Imagem ex-librisOpinião do Estadão

Lula ganha a primeira

Ainda sem a caneta presidencial, mas já de olho na formação de sua base, petista mostra poder de articulação ao fazer avançar sua proposta de aumento de gastos sem grandes concessões

Exclusivo para assinantes
Por Notas & Informações
3 min de leitura

A aprovação da Proposta de Emenda à Constituição (PEC) da Transição pela Comissão de Constituição e Justiça (CCJ) no Senado foi o primeiro teste político a que o presidente eleito Luiz Inácio Lula da Silva foi submetido. Ainda que haja muitas fases de votação até a promulgação do texto, na etapa inaugural, o petista passou. A proposta original de sua equipe permitia a expansão de quase R$ 200 bilhões em gastos no Orçamento de 2023 e retirava as despesas do Bolsa Família do teto por quatro anos. Até o momento, financeiramente Lula perdeu pouco e, politicamente, ganhou muito, algo fundamental para sua governabilidade.

Na CCJ, Lula da Silva garantiu um aumento do teto de R$ 145 bilhões, que pode chegar a R$ 168,9 bilhões se houver receitas extraordinárias para financiar investimentos. Embora não tenha retirado o Bolsa Família do teto, o governo eleito assegurou um prazo de dois anos para a vigência da PEC, suficiente para atravessar as eleições municipais de 2024 sem ter de lidar com novos contratempos de ordem fiscal.

Na Câmara, há uma articulação para reduzir o valor aberto no Orçamento e também o prazo da PEC. Mas o fato de que o texto permite que o excesso de arrecadação deste ano ajude o governo Jair Bolsonaro a fechar as contas pode facilitar sua tramitação entre os deputados. Ademais, o Centrão tende a compor com qualquer governo, e o discurso pela aprovação da PEC atrelado a demandas sociais sempre encontra respaldo entre os parlamentares – ainda que os gastos dessas propostas sempre extrapolem tais preocupações.

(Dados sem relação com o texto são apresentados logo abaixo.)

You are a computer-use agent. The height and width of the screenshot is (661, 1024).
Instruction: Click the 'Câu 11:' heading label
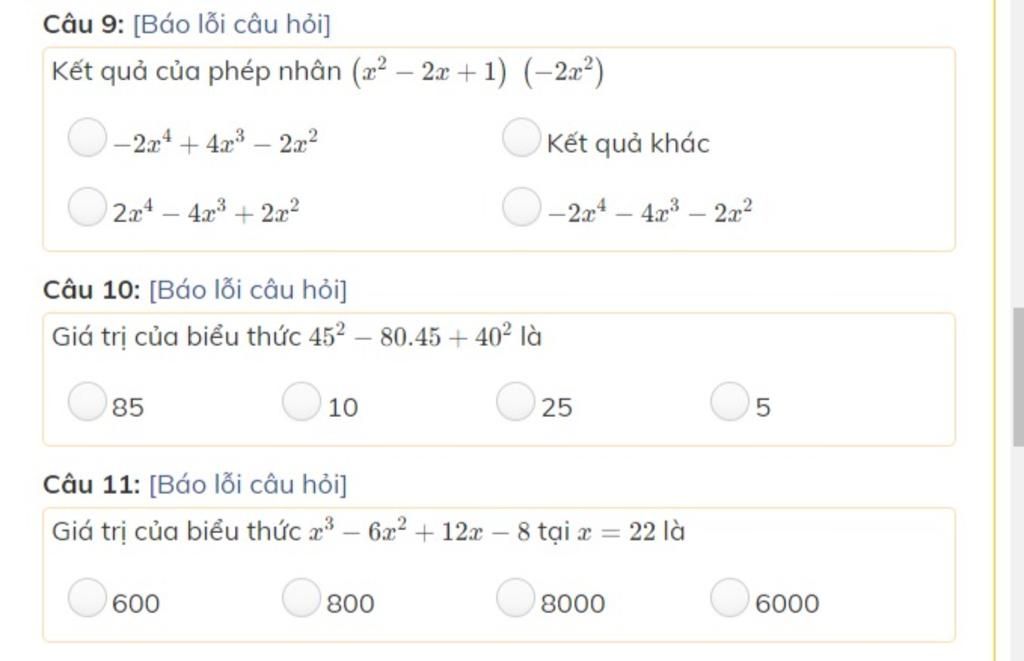pos(92,485)
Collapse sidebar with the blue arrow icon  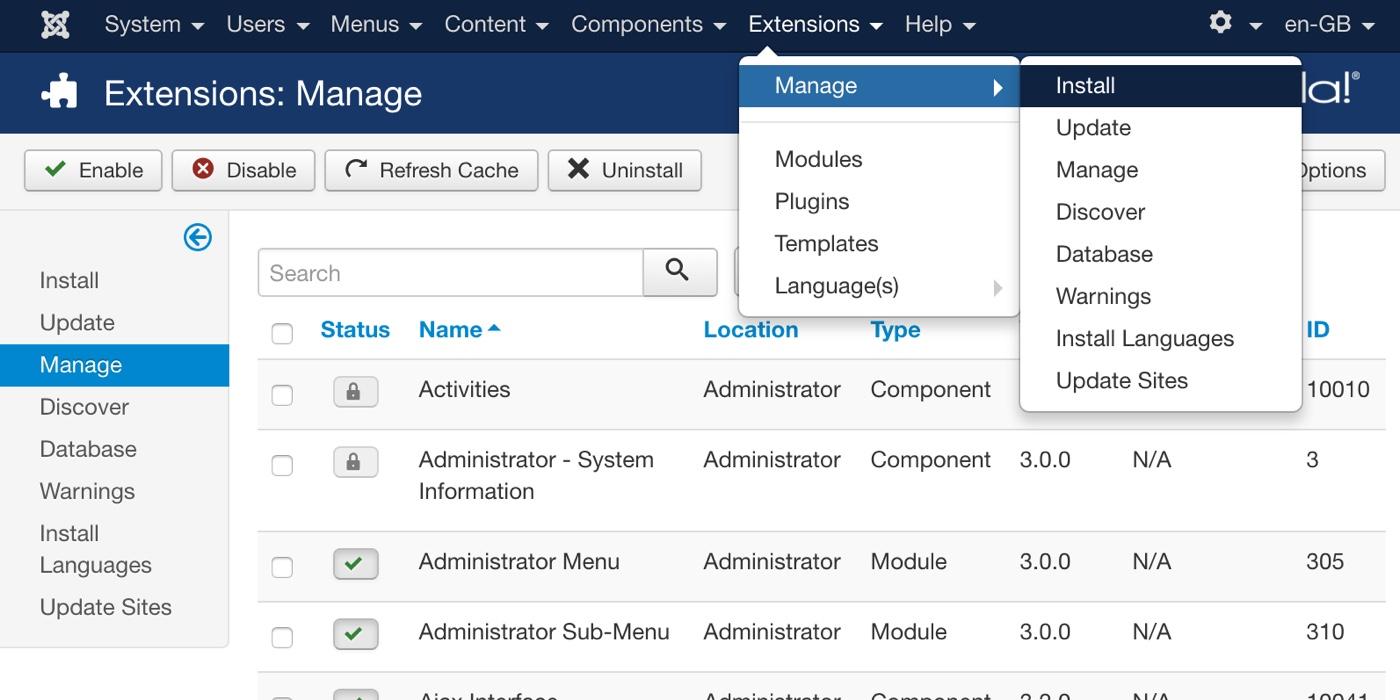(197, 237)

Se a PEC estivesse restrita apenas ao Bolsa Família, Lula precisaria de um espaço no Orçamento de R$ 70 bilhões, considerando a manutenção do piso em R$ 600 e o valor extra de R$ 150 por criança. Qualquer espaço adicional, portanto, ficará livre para gastos e estará vinculado a solicitações da equipe de transição, mas também, segundo o texto, às comissões permanentes do Legislativo – colegiados cuja presidência é escolhida com base na composição do bloco vencedor da eleição pelo comando da Câmara e do Senado e na participação proporcional dos partidos nesses grupos.

Isso não necessariamente significa caminho fácil no Congresso para Lula nos próximos quatro anos – há muitos bolsonaristas eleitos dispostos a fazer oposição ferrenha a seu mandato na Câmara e no Senado –, mas certamente ajuda a compor uma base de sustentação. O texto da PEC da Transição revela uma tentativa do governo eleito de favorecer escolhas coletivas em detrimento de lideranças individuais na indicação das dotações orçamentárias. Se bem utilizada, a estratégia pode favorecer as políticas públicas elencadas pelo governo e reduzir a força das emendas de relator, maior símbolo da falta de comando do Executivo sobre o Orçamento.

No mundo da economia, a avaliação é diferente, tanto que alguns investidores acreditam que o Banco Central (BC) manterá a taxa básica de juros no atual patamar ao longo de todo o ano de 2023 para conter a inflação. Nesse ambiente, o sucesso do governo Lula dependerá da âncora fiscal que substituirá o teto de gastos e que ele terá de enviar ao Congresso até agosto, por meio de lei complementar. Se o texto for mantido da forma como a CCJ o aprovou, é tempo mais do que suficiente para negociar um novo arcabouço que resgate a credibilidade fiscal do País. Até lá, o que se espera é que o governo eleito entenda a necessidade de atrelar responsabilidade fiscal e social e que elabore uma regra crível e estável, que sinalize a disposição de controlar os gastos após a correção das condições que tornaram o Orçamento inexequível.

Aprovar uma âncora fiscal e mantê-la fora da Constituição é desejável, principalmente porque tal regra demandaria maioria simples no Legislativo. Há muitos outros desafios a serem negociados, principalmente projetos que favoreçam o crescimento econômico, como a sempre adiada reforma tributária. Para todos eles, a formação de uma base no Congresso é um primeiro e imprescindível passo, premissa que parece ter guiado as negociações sobre a PEC da Transição.